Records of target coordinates
___

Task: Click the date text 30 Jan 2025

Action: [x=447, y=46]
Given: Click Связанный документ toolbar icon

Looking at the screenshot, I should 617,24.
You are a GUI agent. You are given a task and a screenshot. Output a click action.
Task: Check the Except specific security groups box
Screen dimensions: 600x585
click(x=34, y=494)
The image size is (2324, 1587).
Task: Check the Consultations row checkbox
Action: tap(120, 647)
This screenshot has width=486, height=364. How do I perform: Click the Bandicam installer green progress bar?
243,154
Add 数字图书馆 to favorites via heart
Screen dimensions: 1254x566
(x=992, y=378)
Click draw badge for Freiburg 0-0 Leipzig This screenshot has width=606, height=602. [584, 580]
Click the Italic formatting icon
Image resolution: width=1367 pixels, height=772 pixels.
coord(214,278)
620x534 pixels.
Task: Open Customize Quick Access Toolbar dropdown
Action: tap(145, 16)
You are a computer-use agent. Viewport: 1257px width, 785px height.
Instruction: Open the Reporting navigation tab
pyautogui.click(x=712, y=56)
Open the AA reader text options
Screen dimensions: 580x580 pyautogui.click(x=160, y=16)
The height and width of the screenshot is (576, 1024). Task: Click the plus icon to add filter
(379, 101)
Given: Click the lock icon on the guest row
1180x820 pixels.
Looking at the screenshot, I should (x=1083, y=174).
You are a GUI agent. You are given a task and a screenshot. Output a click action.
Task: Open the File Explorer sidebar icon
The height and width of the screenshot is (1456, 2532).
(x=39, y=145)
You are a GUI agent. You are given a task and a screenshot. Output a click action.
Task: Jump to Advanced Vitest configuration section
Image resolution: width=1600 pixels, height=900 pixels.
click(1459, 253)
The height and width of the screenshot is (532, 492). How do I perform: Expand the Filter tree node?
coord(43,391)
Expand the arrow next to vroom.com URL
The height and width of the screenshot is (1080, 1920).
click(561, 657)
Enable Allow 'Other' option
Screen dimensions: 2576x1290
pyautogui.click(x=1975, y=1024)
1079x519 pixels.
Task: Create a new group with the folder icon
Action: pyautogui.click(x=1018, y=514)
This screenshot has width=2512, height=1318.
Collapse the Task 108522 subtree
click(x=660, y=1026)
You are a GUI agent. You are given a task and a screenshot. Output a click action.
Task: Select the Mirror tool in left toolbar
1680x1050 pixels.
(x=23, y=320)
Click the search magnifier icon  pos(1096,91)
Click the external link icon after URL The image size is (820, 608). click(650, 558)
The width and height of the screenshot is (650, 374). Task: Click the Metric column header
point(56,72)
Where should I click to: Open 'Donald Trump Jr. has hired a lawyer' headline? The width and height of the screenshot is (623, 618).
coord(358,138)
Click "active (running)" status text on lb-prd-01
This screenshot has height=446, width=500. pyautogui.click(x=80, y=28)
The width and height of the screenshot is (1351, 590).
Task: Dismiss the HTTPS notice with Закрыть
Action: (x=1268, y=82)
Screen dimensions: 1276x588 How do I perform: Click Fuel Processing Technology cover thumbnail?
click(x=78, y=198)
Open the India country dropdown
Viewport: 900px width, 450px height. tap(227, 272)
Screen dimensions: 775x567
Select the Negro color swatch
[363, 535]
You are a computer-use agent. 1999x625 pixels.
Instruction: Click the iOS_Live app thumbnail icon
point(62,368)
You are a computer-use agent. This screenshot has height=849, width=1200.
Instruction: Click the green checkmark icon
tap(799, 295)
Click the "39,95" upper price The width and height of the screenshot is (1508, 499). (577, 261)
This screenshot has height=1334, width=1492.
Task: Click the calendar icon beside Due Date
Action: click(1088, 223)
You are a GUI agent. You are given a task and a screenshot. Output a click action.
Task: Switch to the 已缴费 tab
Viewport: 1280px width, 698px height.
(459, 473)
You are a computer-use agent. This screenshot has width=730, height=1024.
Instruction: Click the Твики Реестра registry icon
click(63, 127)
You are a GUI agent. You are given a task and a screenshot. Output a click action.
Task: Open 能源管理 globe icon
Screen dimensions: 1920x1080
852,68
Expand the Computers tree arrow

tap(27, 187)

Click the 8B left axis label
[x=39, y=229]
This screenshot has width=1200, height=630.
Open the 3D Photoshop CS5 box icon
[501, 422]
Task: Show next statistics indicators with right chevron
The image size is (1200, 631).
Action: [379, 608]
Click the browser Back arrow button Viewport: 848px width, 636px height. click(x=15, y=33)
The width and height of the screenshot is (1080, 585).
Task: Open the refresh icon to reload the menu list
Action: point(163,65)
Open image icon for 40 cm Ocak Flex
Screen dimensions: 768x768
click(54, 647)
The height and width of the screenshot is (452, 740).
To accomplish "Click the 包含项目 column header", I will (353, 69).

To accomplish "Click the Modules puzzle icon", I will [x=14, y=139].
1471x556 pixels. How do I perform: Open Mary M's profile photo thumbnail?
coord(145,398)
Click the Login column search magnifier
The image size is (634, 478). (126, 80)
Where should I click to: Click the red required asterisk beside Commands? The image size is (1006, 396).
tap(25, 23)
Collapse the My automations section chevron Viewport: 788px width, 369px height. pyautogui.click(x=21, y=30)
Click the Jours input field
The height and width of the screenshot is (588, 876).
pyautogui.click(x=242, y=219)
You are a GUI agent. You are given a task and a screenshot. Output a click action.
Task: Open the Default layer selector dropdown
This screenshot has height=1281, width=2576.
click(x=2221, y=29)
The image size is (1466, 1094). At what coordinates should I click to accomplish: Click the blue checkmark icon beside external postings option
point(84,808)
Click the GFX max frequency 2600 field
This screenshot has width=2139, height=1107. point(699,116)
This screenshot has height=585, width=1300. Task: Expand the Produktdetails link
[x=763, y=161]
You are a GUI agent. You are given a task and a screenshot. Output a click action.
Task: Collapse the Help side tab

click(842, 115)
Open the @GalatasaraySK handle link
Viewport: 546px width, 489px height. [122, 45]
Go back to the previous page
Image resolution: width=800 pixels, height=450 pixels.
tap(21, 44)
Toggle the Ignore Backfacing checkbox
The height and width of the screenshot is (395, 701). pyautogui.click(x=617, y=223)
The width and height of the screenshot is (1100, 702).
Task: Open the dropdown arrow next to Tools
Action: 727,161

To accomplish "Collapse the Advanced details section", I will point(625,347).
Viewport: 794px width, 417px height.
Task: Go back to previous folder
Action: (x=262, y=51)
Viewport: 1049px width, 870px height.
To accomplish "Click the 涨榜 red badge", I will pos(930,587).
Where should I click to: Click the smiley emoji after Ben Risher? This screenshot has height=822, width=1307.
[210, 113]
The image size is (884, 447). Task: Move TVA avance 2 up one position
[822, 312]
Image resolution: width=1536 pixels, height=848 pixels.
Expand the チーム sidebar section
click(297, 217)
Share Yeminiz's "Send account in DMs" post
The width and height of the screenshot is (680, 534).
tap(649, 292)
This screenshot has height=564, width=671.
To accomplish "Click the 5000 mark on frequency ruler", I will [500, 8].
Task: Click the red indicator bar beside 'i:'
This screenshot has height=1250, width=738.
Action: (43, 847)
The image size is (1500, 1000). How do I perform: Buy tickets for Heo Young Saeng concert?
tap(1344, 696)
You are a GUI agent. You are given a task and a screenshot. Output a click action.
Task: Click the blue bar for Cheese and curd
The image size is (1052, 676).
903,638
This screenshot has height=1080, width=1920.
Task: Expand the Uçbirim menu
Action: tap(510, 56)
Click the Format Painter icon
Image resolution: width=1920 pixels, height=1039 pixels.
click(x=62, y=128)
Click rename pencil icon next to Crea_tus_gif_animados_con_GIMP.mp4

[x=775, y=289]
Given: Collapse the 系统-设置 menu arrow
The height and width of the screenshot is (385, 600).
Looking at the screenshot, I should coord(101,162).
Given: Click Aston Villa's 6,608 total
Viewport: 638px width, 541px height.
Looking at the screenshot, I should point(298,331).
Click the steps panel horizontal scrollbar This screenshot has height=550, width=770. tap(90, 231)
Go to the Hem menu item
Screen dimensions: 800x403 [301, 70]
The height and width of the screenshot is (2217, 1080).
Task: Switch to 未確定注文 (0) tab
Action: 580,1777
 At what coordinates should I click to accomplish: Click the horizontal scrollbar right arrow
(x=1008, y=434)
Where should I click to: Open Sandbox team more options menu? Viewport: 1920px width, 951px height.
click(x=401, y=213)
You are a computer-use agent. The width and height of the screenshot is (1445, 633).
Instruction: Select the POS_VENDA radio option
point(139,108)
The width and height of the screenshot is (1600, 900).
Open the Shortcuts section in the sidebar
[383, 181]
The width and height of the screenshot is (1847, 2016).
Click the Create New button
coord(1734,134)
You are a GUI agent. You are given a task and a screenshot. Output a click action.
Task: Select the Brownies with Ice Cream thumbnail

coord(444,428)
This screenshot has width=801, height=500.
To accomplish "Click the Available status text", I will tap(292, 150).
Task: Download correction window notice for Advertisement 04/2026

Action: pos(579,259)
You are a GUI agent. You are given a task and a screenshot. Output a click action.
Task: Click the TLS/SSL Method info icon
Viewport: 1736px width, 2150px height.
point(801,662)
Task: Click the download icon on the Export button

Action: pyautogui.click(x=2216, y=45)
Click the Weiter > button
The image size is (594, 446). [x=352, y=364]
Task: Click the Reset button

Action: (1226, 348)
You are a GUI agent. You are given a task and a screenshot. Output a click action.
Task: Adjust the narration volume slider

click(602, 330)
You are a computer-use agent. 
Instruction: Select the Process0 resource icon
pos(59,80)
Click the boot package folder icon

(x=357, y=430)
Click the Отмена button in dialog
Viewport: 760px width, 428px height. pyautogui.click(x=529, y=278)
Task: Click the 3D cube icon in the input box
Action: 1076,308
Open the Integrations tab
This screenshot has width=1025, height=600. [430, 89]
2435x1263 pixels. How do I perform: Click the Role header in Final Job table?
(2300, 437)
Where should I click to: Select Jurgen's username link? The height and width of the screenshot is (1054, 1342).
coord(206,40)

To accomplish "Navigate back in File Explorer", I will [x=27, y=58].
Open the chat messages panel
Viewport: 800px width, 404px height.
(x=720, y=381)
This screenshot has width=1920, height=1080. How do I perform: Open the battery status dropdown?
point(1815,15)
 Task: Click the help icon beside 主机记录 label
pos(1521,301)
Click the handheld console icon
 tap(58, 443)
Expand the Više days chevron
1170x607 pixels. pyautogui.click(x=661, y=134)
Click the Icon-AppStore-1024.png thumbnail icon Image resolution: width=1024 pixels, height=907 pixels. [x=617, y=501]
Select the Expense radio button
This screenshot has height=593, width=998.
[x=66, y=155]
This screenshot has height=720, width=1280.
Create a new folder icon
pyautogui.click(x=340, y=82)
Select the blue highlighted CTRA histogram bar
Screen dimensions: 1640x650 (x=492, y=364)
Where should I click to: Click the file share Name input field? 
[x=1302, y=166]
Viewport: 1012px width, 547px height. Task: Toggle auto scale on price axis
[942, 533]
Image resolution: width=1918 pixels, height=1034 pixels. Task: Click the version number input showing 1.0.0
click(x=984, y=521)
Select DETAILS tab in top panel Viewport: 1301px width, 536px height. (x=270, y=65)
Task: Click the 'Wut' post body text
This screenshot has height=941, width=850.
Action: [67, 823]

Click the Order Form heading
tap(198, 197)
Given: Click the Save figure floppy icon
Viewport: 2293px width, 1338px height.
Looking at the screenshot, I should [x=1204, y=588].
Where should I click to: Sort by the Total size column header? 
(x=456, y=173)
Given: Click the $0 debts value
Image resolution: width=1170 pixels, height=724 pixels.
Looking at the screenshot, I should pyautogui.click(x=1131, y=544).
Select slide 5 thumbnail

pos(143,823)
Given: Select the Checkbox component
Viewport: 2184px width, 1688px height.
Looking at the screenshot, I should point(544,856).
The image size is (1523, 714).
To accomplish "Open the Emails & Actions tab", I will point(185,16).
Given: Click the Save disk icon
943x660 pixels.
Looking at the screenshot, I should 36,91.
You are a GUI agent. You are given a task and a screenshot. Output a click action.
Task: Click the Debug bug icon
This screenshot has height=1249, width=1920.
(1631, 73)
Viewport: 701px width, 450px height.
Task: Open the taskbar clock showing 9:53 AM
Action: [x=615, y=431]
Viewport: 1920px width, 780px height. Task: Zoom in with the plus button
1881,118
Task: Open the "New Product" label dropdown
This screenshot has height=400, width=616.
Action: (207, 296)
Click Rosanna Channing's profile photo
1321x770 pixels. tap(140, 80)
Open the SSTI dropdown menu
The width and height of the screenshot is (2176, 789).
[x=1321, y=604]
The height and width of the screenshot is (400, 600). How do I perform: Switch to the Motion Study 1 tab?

___

**Exercise directions:**
Render the records as a Markdown table with the columns Row and Line, from the first line up to and including the line with "coord(43,391)". Give each line its own numbered row and leave out blank lines.

**Output below:**
| Row | Line |
|---|---|
| 1 | Task: Click the date text 30 Jan 2025 |
| 2 | Action: [x=447, y=46] |
| 3 | Given: Click Связанный документ toolbar icon |
| 4 | Looking at the screenshot, I should 617,24. |
| 5 | You are a GUI agent. You are given a task and a screenshot. Output a click action. |
| 6 | Task: Check the Except specific security groups box |
| 7 | Screen dimensions: 600x585 |
| 8 | click(x=34, y=494) |
| 9 | The image size is (2324, 1587). |
| 10 | Task: Check the Consultations row checkbox |
| 11 | Action: tap(120, 647) |
| 12 | This screenshot has width=486, height=364. How do I perform: Click the Bandicam installer green progress bar? |
| 13 | 243,154 |
| 14 | Add 数字图书馆 to favorites via heart |
| 15 | Screen dimensions: 1254x566 |
| 16 | (x=992, y=378) |
| 17 | Click draw badge for Freiburg 0-0 Leipzig This screenshot has width=606, height=602. [584, 580] |
| 18 | Click the Italic formatting icon |
| 19 | Image resolution: width=1367 pixels, height=772 pixels. |
| 20 | coord(214,278) |
| 21 | 620x534 pixels. |
| 22 | Task: Open Customize Quick Access Toolbar dropdown |
| 23 | Action: tap(145, 16) |
| 24 | You are a computer-use agent. Viewport: 1257px width, 785px height. |
| 25 | Instruction: Open the Reporting navigation tab |
| 26 | pyautogui.click(x=712, y=56) |
| 27 | Open the AA reader text options |
| 28 | Screen dimensions: 580x580 pyautogui.click(x=160, y=16) |
| 29 | The height and width of the screenshot is (576, 1024). Task: Click the plus icon to add filter |
| 30 | (379, 101) |
| 31 | Given: Click the lock icon on the guest row |
| 32 | 1180x820 pixels. |
| 33 | Looking at the screenshot, I should (x=1083, y=174). |
| 34 | You are a GUI agent. You are given a task and a screenshot. Output a click action. |
| 35 | Task: Open the File Explorer sidebar icon |
| 36 | The height and width of the screenshot is (1456, 2532). |
| 37 | (x=39, y=145) |
| 38 | You are a GUI agent. You are given a task and a screenshot. Output a click action. |
| 39 | Task: Jump to Advanced Vitest configuration section |
| 40 | Image resolution: width=1600 pixels, height=900 pixels. |
| 41 | click(1459, 253) |
| 42 | The height and width of the screenshot is (532, 492). How do I perform: Expand the Filter tree node? |
| 43 | coord(43,391) |